- Aim of the task: Your answer should repeat exactly the lines from the one holding "You are a GUI" through the end of the data, and it should contain no pictures.
*** Opening Task data ***
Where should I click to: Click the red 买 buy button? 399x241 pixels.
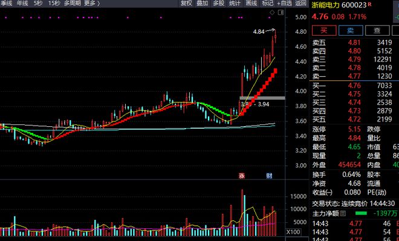[x=324, y=31]
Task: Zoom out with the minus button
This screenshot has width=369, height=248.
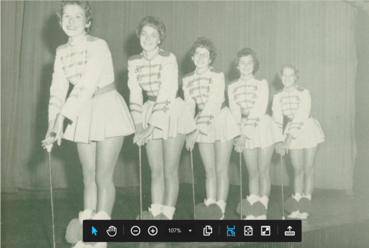Action: (x=135, y=231)
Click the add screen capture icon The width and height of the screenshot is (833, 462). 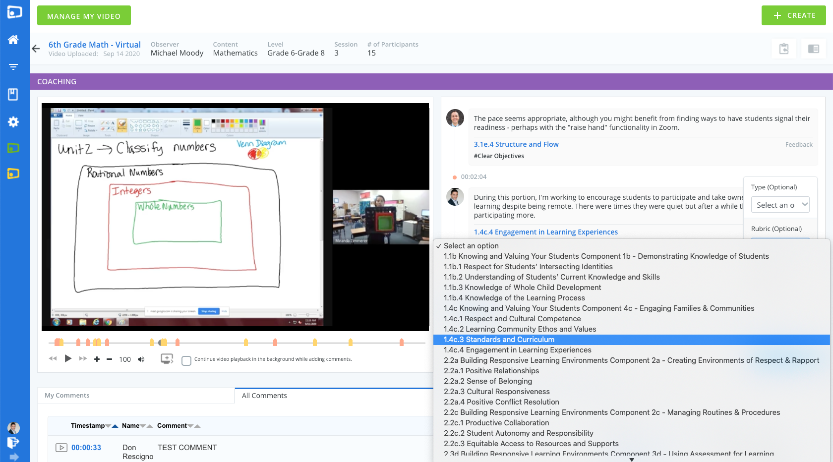[167, 359]
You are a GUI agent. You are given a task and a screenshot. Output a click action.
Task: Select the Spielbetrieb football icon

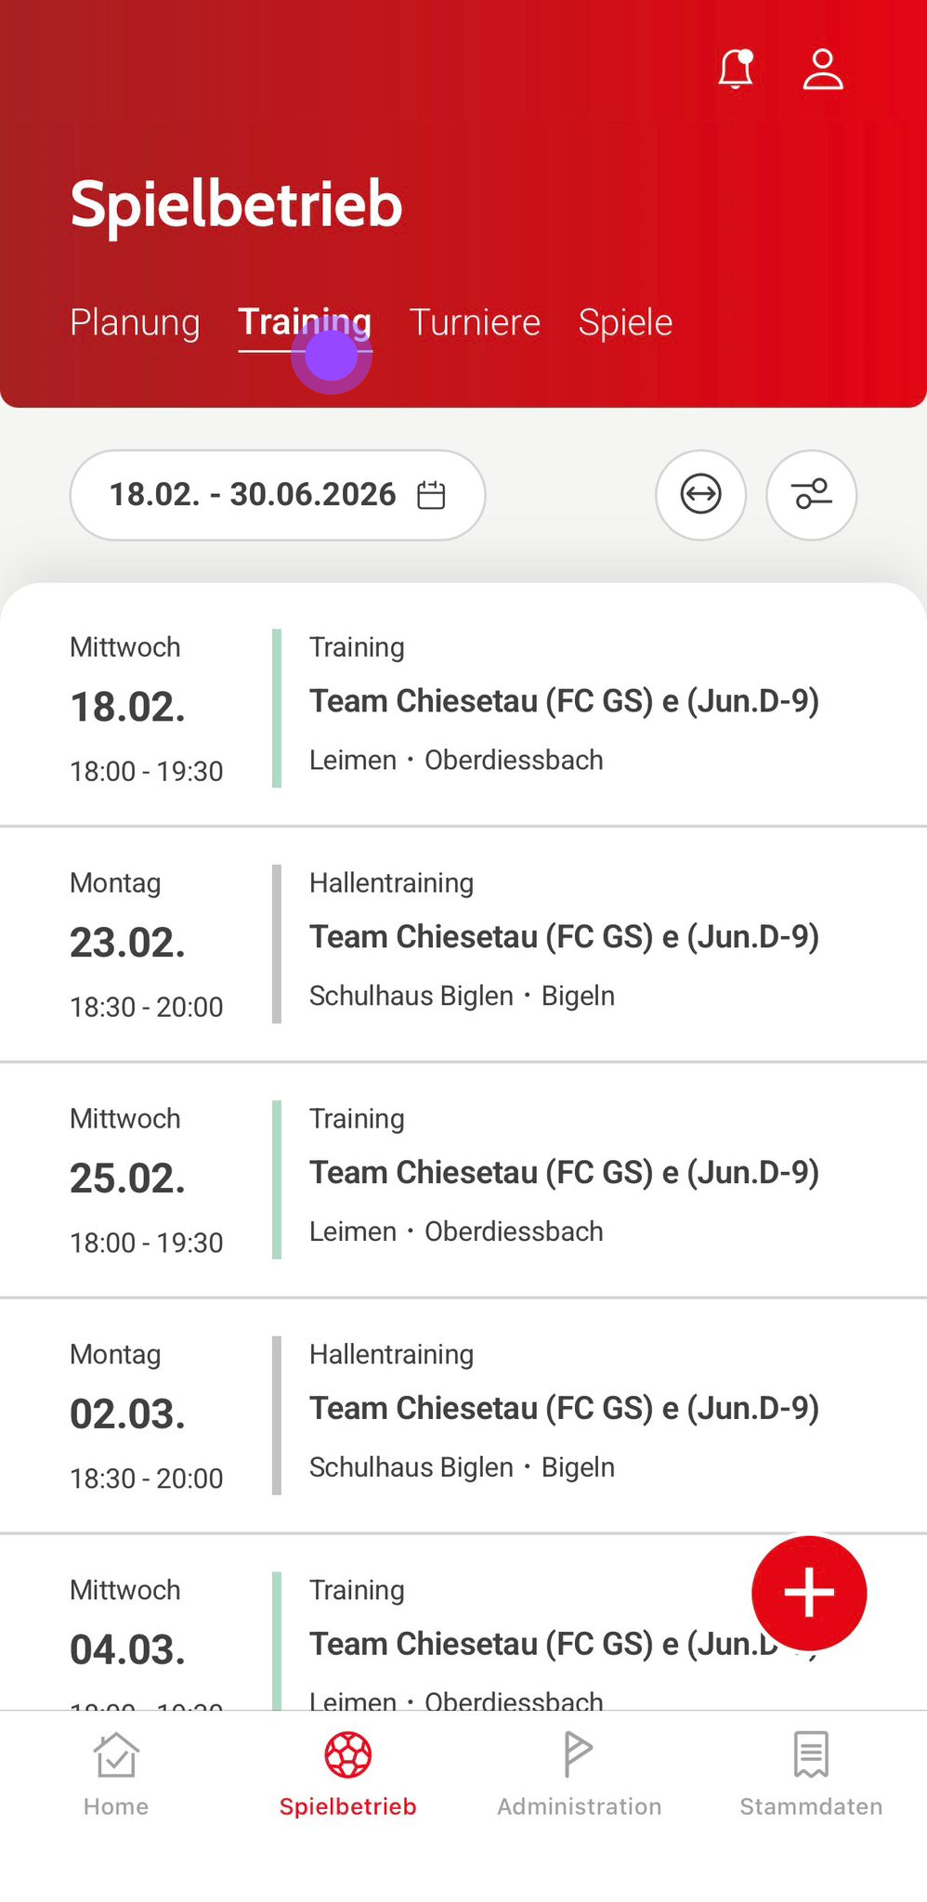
*** Closing Task data ***
- The answer:
You are a GUI agent. You are given a task and a screenshot. Output a click action.
Task: Select the Spielbetrieb football icon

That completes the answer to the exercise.